Traditionally, November mornings for me are  misty affairs when mild damp air has been chilled down

overnight. It may burn off after a few hours but walking in poor visibility has always been associated with Autumnal days, before it gets really cold in December. This month has been an exception, so far, it’s taken all month to become typical; but this morning on the last day of the month we can’t see very far at all.

It’s like walking in a bubble that extends a couple of hundred yards all round you. Outside that is a grey world that you’re only aware of by sound. Near the harbour there are countless birds out of sight which you can hear clearly, redshank, Curlew and Oystercatchers to

name but a few. In the meadows at the head of the harbour it’s the road noise is indicative of another world.

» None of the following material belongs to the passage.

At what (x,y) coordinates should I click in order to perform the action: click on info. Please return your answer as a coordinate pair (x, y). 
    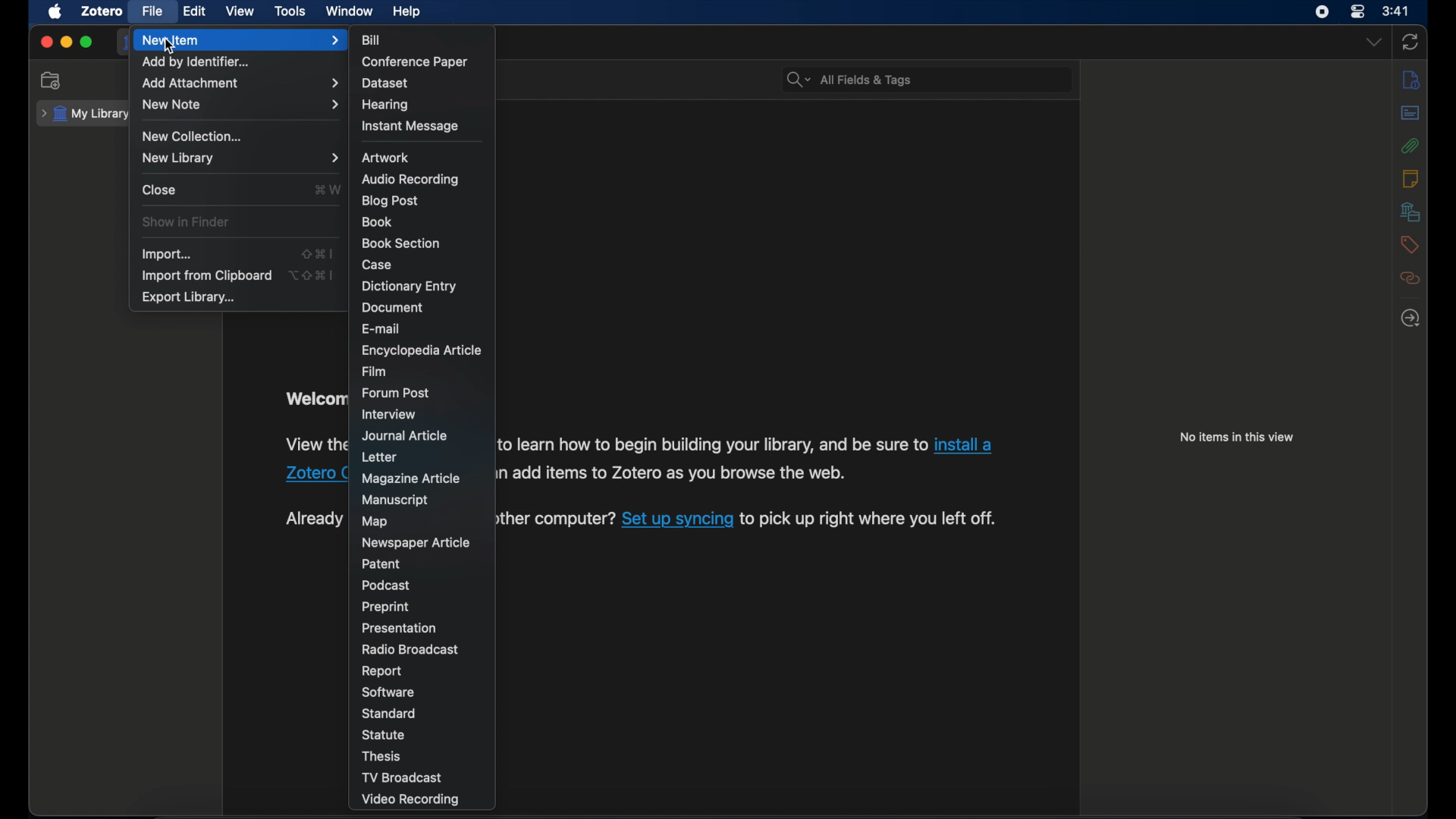
    Looking at the image, I should click on (1411, 79).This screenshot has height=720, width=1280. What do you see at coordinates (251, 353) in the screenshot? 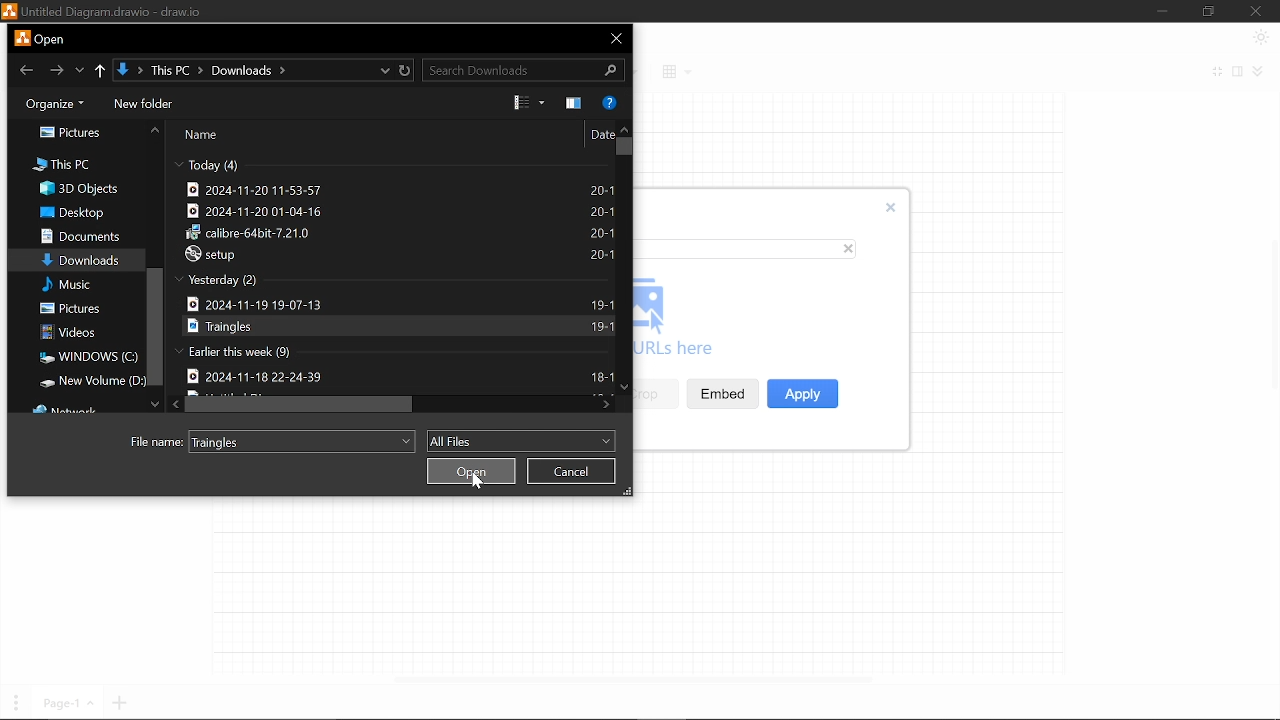
I see `Earlier this week (9)` at bounding box center [251, 353].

The distant rumble of traffic on the A27; individual, invisible vehicles moving across the soundscape on the Emsworth Road. Sound seems amplified by the mist or maybe it’s just that our hearing has become more sensitive due to our lack of vision.

In the channel the indistinct shapes of yachts appear faintly, then fade from view. In the stream where the Lavant flows out a few ducks can be seen

moving around the mud bank that soon disappears as the tide comes in. The still water doesn’t seem to be moving but sure enough it’s rising fast, the bank is covered in the twenty minutes it takes for us to make the circular walk around the meadows before our return.

Underground there might be more activity that on the surface, this molehill has recently appeared. Underground there’s even less visibility than there is on the surface, maybe it might be warmer though.